I: Economic regime

Articles in this section · 8

Article 568

French General Tax CodeIn force

Updated 7 Nov 2023

The retail sales monopoly is entrusted to the administration, which exercises it, under conditions and according to procedures laid down by decree, through the intermediary of tobacconists designated as its agents and liable to licence fees, holders of the buyer-reseller status referred to in the last paragraph, or through the intermediary of resellers who are required to obtain their supplies of manufactured tobacco exclusively from the tobacconists designated above.

A tobacco retailer may only run his business in the legal form of a sole proprietorship or a general partnership in which all the partners are natural persons. However, this latter condition is not required of a tobacconist who holds a licence to occupy the public domain. In this case, the operator may be a general partnership with partners who are legal entities. The conditions for operating a tobacconist's shop are set by decree.

In the event that the activity is carried out in the form of a general partnership:

- the activity of selling tobacco must be included in the corporate purpose;

- all commercial activities and the activity of retailing manufactured tobacco are managed under the same legal form of operation;

- the general partnership assumes the assets and liabilities of all the activities, including, for companies already formed, the liabilities of the tobacco sales activity prior to the extension of the corporate purpose;

- each of the partners must meet all the approval conditions set by decree.

For each tax category of tobacco, the rate of licence duty applied to the discount referred to in 3° of I of Article 570 is set in accordance with the table below:


Year

Rate (in %)

From 1 January 2022

17.729

Licence duty is payable when manufactured tobacco is released for consumption.

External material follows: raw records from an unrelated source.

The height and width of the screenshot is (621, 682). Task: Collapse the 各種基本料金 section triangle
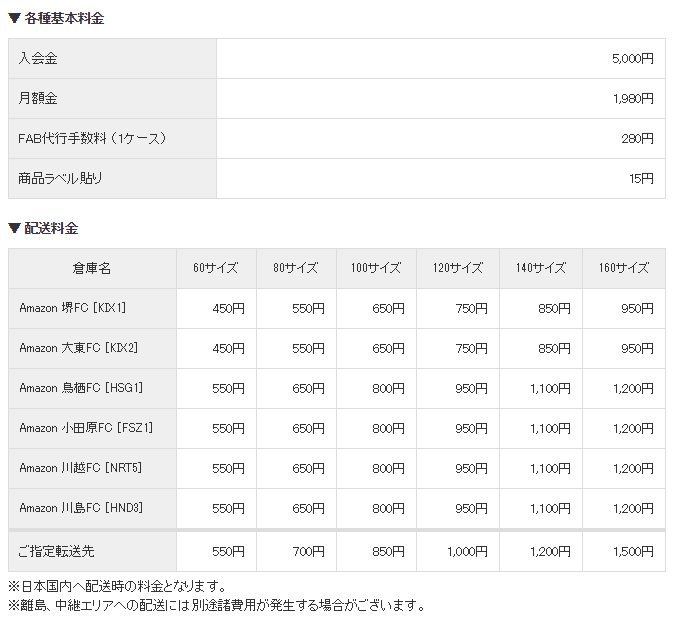14,18
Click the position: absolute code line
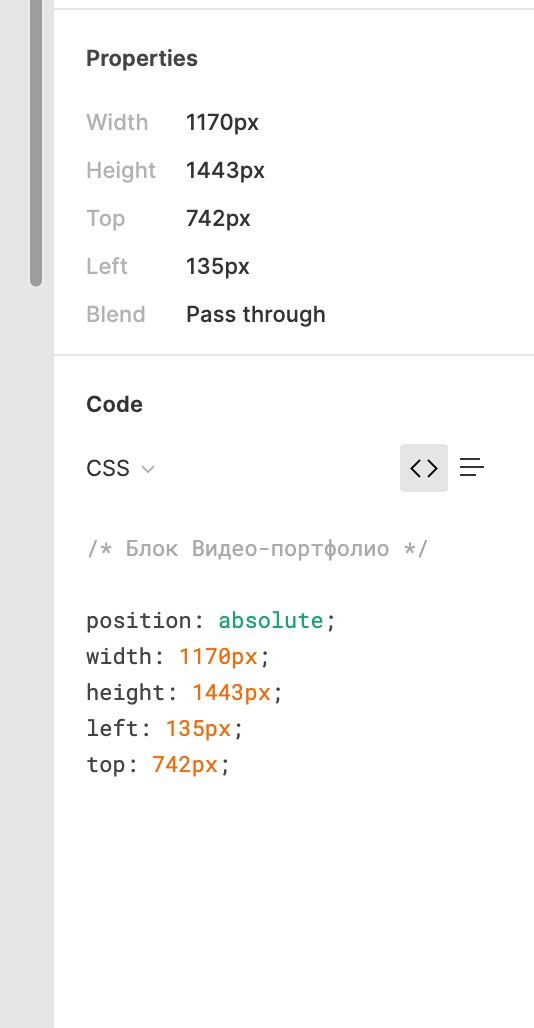The height and width of the screenshot is (1028, 534). click(x=211, y=620)
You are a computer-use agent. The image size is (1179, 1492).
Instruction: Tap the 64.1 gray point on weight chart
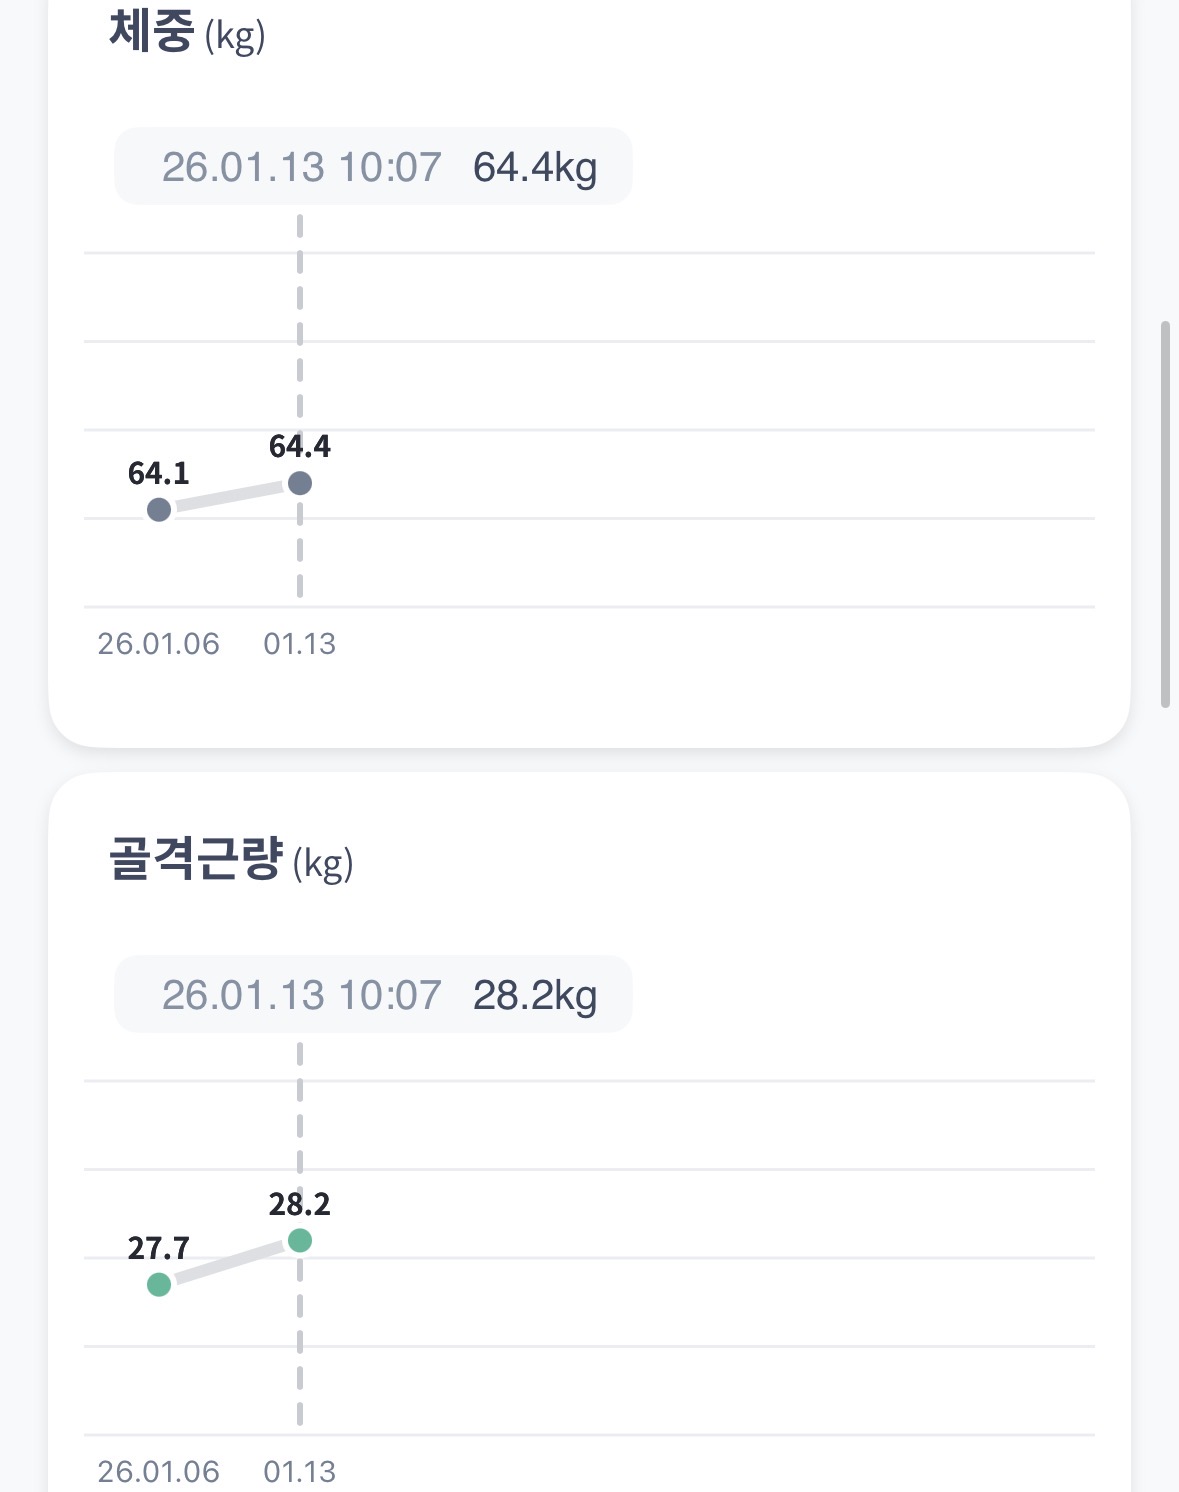159,510
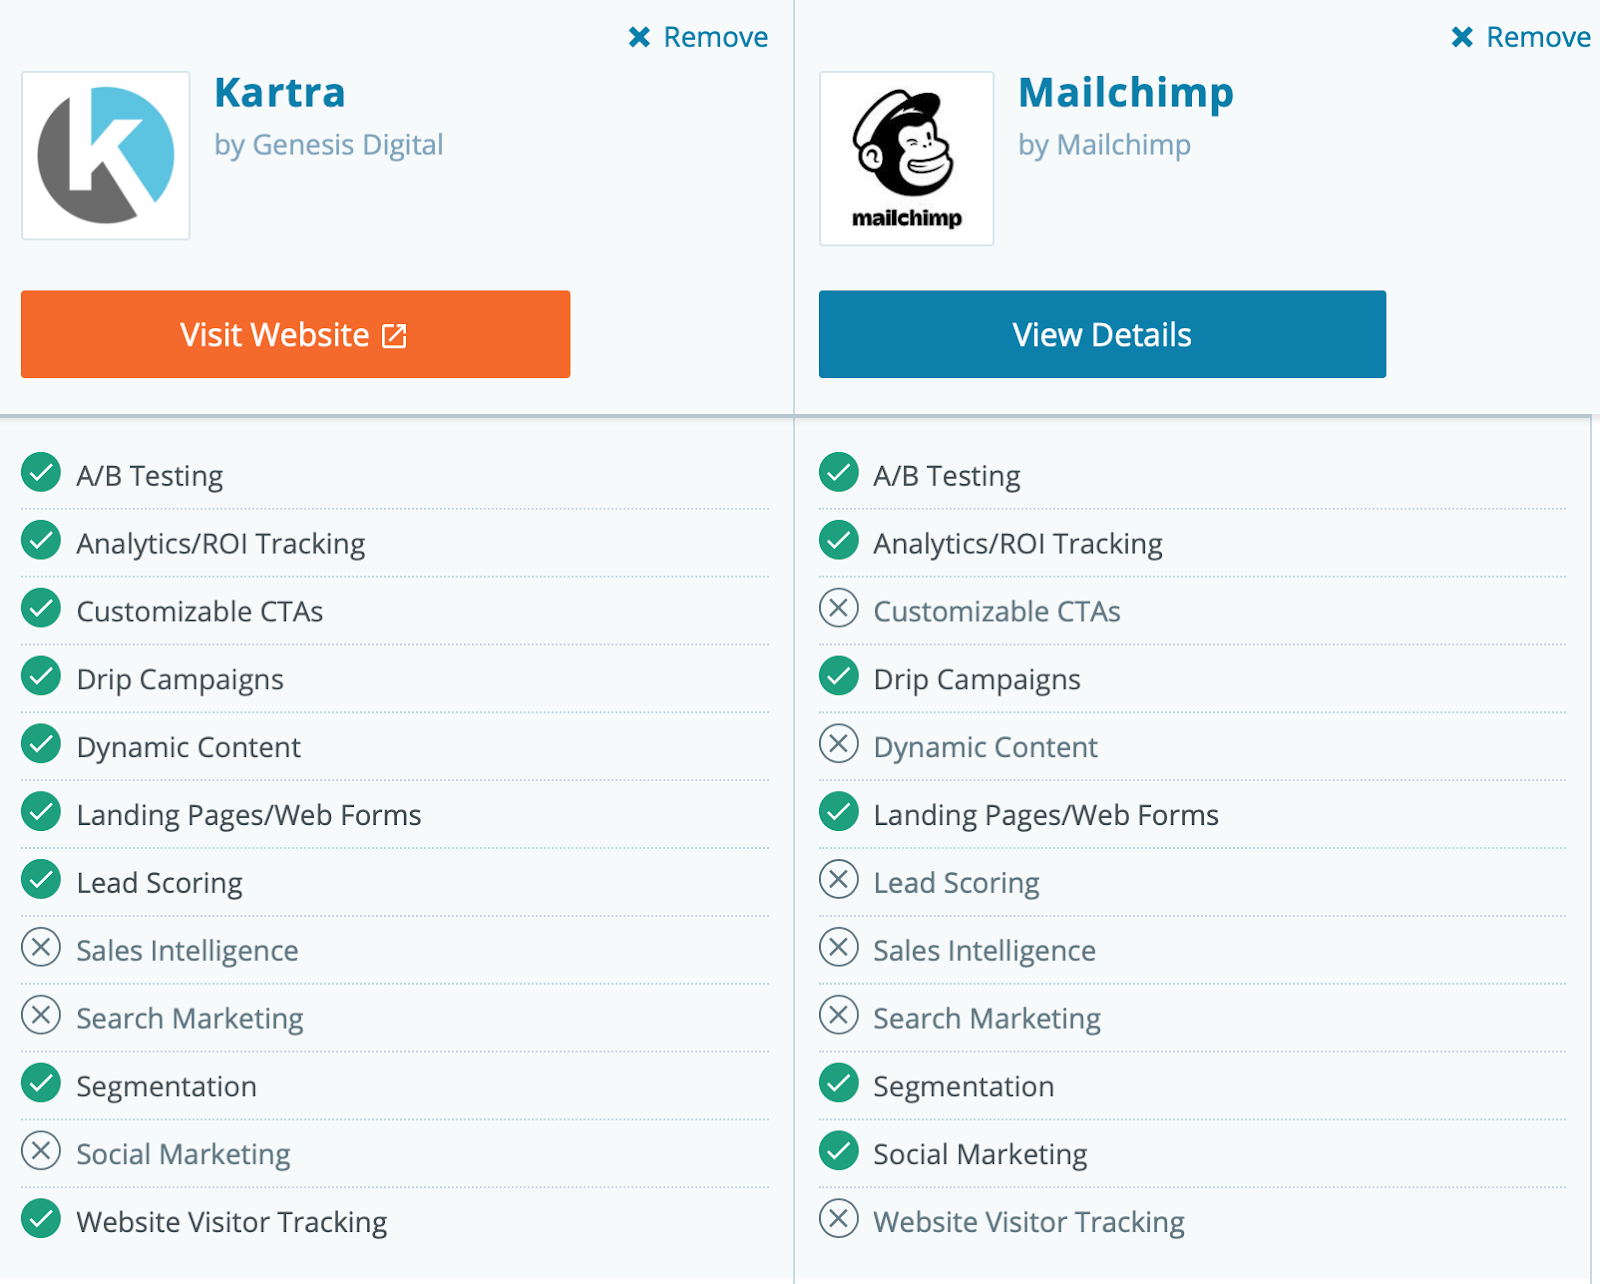Click Kartra's Website Visitor Tracking checkmark
Screen dimensions: 1600x1284
click(41, 1219)

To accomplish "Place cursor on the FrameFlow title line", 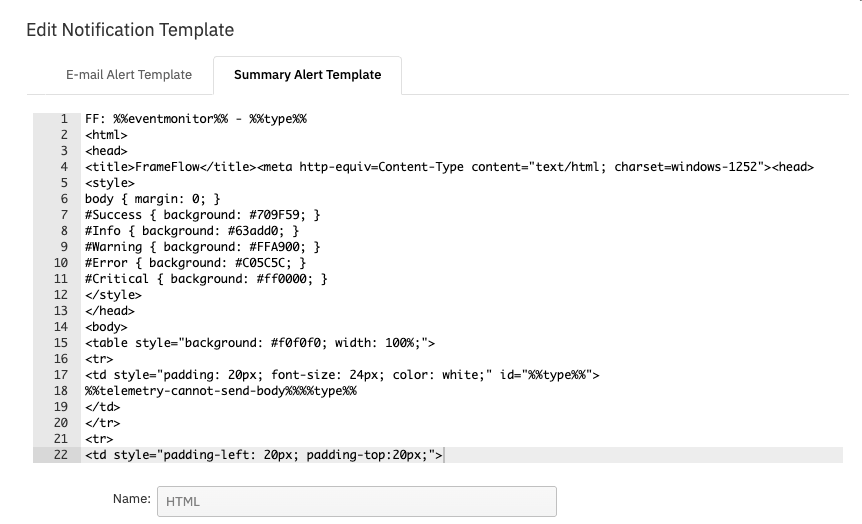I will pos(449,167).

It is settled by the suppliers mentioned in article 565.1, by the 10th of each month at the latest, on the basis of a declaration of the quantities delivered to the retailer during the previous month sent to the administration. It is paid to the authorities on the 5th of the month following the month of settlement, by the same suppliers and on behalf of the operators. Until 31 December 2022, except in the case of tobacconists incorporated as general partnerships whose partners are legal entities, the tax authorities will refund the sums collected in respect of the licence fee up to an annual turnover threshold of €157,303 for deliveries of manufactured tobacco in mainland France and €125,842 for deliveries in Corsica. The refund is reserved for tobacconists whose manufactured tobacco deliveries for the previous year totalled less than €500,000. It is paid annually on the basis of monthly declarations of deliveries made to each tobacconist, sent by suppliers by the ninth day of the following month at the latest. A decree sets the terms and conditions for the application of this paragraph.

The licence fee referred to in the first paragraph is recorded, collected and audited in accordance with the rules specific to indirect taxes.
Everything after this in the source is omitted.